Nel 2003 viene condannato in via definitiva per il delitto, principalmente sulla base di una controversa testimonianza, un assistente universitario di filosofia del diritto, Giovanni Scattone, per omicidio colposo aggravato. Un suo collega, Salvatore Ferraro, viene condannato limitatamente al reato di favoreggiamento personale; entrambi si sono sempre professati innocenti. Nella prima sentenza si specifica che Scattone avrebbe esploso un colpo per errore, maneggiando una pistola per motivi ignoti, forse per provare l'arma sparando contro un muro o senza sapere che fosse carica, e Ferraro lo avrebbe coperto, tacendo e portando via l'arma. Il delitto fu definito colposo anche perché Scattone non avrebbe potuto, dalla posizione in cui si sarebbe trovato, esplodere un colpo mirato, né avrebbe compiuto un'azione dolosa in presenza di tanti testimoni. Il terzo indagato, l'usciere e laureando Francesco Liparota, venne assolto dall'accusa di favoreggiamento dalla Cassazione.

Lo sbarco su Amazon
La montagna (dell’Accusa) partorì un topolino. Questi i fatti. Vent’anni dopo Vittorio Pezzuto (già autore dell'acclamata biografia di Enzo Tortora "Applausi e sputi"), che a questa vicenda ha dedicato anni di studio dopo aver raccolto una mole imponente di documentazione (15mila pagine di atti giudiziari e poco più di 8mila articoli di quotidiani e periodici) toglie la polvere dal catasto della memoria collettiva e firma una controinchiesta che ricostruisce filologicamente quello che oramai è passato alla cronaca cittadina come il “delitto della Sapienza”: Marta Russo – Di sicuro c’è solo che è morta (Amazon Edizioni acquistabile in formato cartaceo e in e-book esclusivamente sul web).

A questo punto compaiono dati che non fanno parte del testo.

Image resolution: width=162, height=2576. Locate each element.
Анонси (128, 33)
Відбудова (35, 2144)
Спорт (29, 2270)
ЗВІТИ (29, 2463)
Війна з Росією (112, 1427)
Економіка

Quasi 700 pagine nelle quali i tre gradi di giudizio vengono vivisezionati allo scanner del giornalista di razza. Ce n’è per tutti: dal magistrato che in aula tuona: “È stato il diavolo ad armare la mano di Scattone! Il Maligno ha guidato quel colpo verso la testa di Marta perché attraverso il sacrificio di una giovane e innocente vittima potesse meglio impadronirsi dell’anima della persona che non aveva saputo resistere alla tentazione di cagionare il male senza alcuna ragione, sprofondando così nell’eterna dannazione” fino al rutilante circo mediatico che sforna perle come “la difesa sembra armata dalle peggiori intenzioni”.
Lo sconforto è la reazione che si prova alla constatazione che nessun editore italiano ha avuto il coraggio di pubblicare il testo, forse per paura o più semplicemente per incapacità. Lo sgomento, invece, avvolge il lettore alla fine della lettura della carte processuali:
Pezzuto conduce il lettore per mano a una conclusione sconvolgente su un caso che per larga parte dell'opinione pubblica resta ancora inspiegabile. Di sicuro c’è, davvero, solo che Marta Russo è morta e la Giustizia è moribonda.